■ TEKS YANG DITAMPILKAN
========================

TEMPO.CO, Jakarta - Presiden Rusia Vladimir Putin tidak akan memberikan ucapan selamat kepada Presiden terpilih Amerika Serikat (AS), Joe Biden, sampai hasil Pilpres Amerika pada 3 November 2020, disahkan. Kremlin mengkaitkan hal ini dengan gugatan hukum yang dilayangkan Presiden Donald Trump terhadap hasil pemilu.
“Mengantisipasi pertanyaan Anda soal Putin mengucapkan selamat pada Presiden terpilih, saya ingin sampaikan hal seperti berikut. Kami merasa sepatutnya untuk menunggu hasil resmi,” kata Juru bicara Kremlin, Dimitry Peskov.
Tidak seperti kebanyakan pemimpin dunia lainnya, Vladimir Putin masih bungkam sejak media-media di Amerika ramai menyebut calon presiden dari Partai Demokrat tersebut memenangkan Pilpres Amerika 2020. Sampai berita ini ditulis, Joe Biden telah mendapat 306 suara elektoral. Capaian tersebut lebih dari cukup untuk melaju ke Gedung Putih menggantikan inkumben Presiden Donald Trump.

========================

■ BUTIR TUGAS A
Salin tanpa perubahan bagian berita tentang Putin dan Biden di atas, antara "Tidak seperti kebanyakan" dan "Presiden Donald Trump.", termasuk kedua batas itu.
■ BUTIR TUGAS B
Teruskan berita tentang Putin dan Biden di atas, mulai dari kalimat sesudah kalimat terakhirnya.

========================

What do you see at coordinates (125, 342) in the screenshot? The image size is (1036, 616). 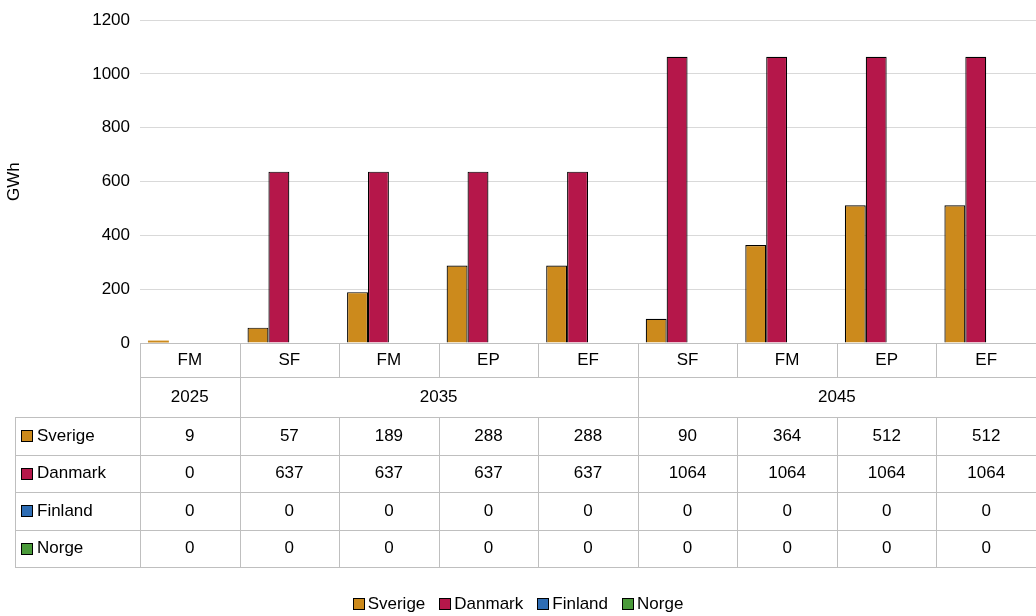 I see `y-tick-label: 0` at bounding box center [125, 342].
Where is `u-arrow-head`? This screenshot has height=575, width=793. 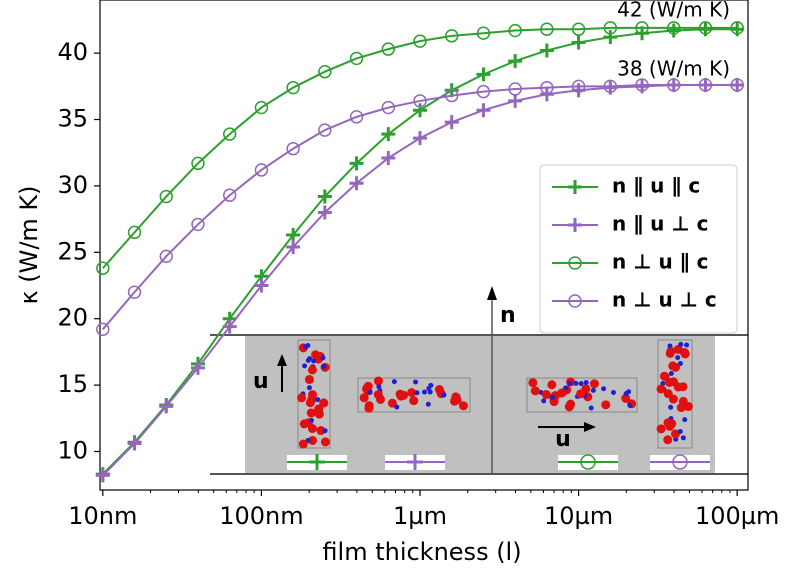
u-arrow-head is located at coordinates (590, 427).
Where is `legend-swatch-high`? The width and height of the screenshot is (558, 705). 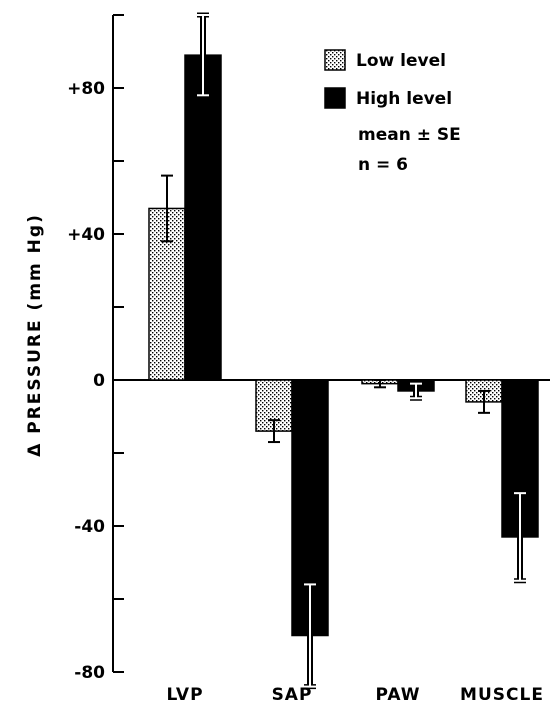
legend-swatch-high is located at coordinates (335, 98).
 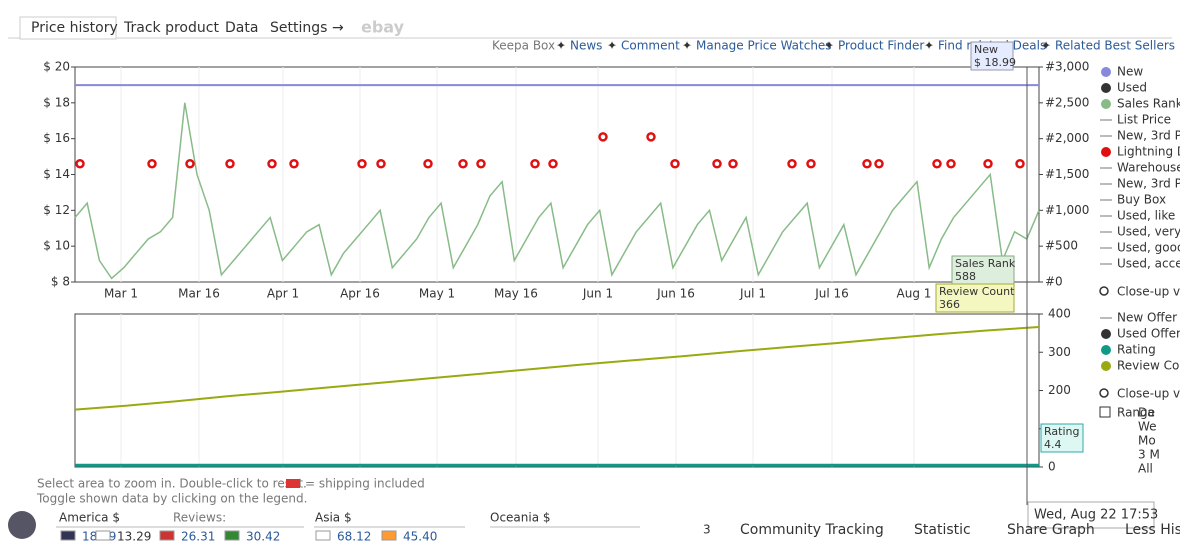 I want to click on legend-item: Review Cour, so click(x=1148, y=366).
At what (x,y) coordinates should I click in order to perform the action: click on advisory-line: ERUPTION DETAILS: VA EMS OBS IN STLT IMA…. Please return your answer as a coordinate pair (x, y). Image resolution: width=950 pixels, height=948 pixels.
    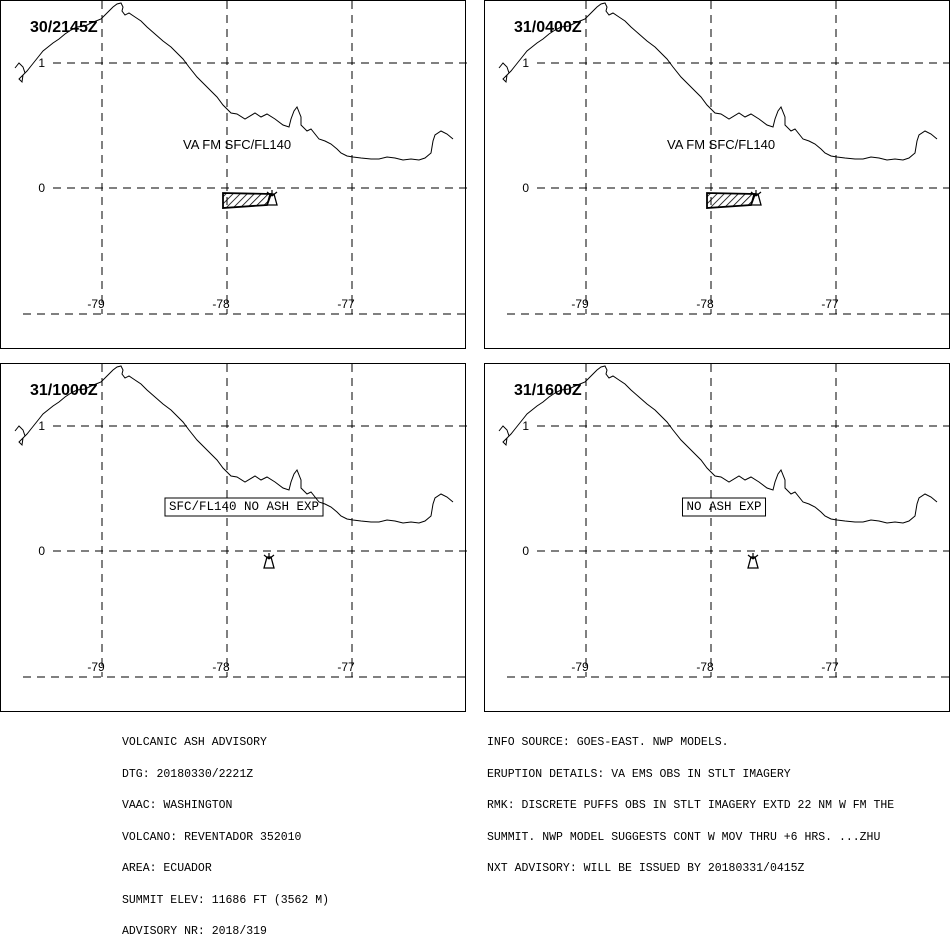
    Looking at the image, I should click on (639, 774).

========================

■ JAWABAN YANG DIHARAPKAN A
Tidak seperti kebanyakan pemimpin dunia lainnya, Vladimir Putin masih bungkam sejak media-media di Amerika ramai menyebut calon presiden dari Partai Demokrat tersebut memenangkan Pilpres Amerika 2020. Sampai berita ini ditulis, Joe Biden telah mendapat 306 suara elektoral. Capaian tersebut lebih dari cukup untuk melaju ke Gedung Putih menggantikan inkumben Presiden Donald Trump.

■ JAWABAN YANG DIHARAPKAN B
Sikap Vladimir Putin kontras dengan 4 tahun lalu. Ketika Donald Trump terpilih sebagai presiden pada Pilpres Amerika 2016, Kremlin segera mengirimkan ucapan selamat kepada pengusaha kelahiran New York tersebut. Peskov beralasan kondisi saat ini lebih rumit.
“Perbedaannya sangat jelas. Presiden sekarang (Donald Trump) telah mengambil sejumlah langkah hukum. Itu yang membuat situasi saat ini berbeda. Untuk itu, kami sangat percaya bahwa sudah tepat untuk menunggu hasil akhir yang sah diumumkan,” kata Peskov.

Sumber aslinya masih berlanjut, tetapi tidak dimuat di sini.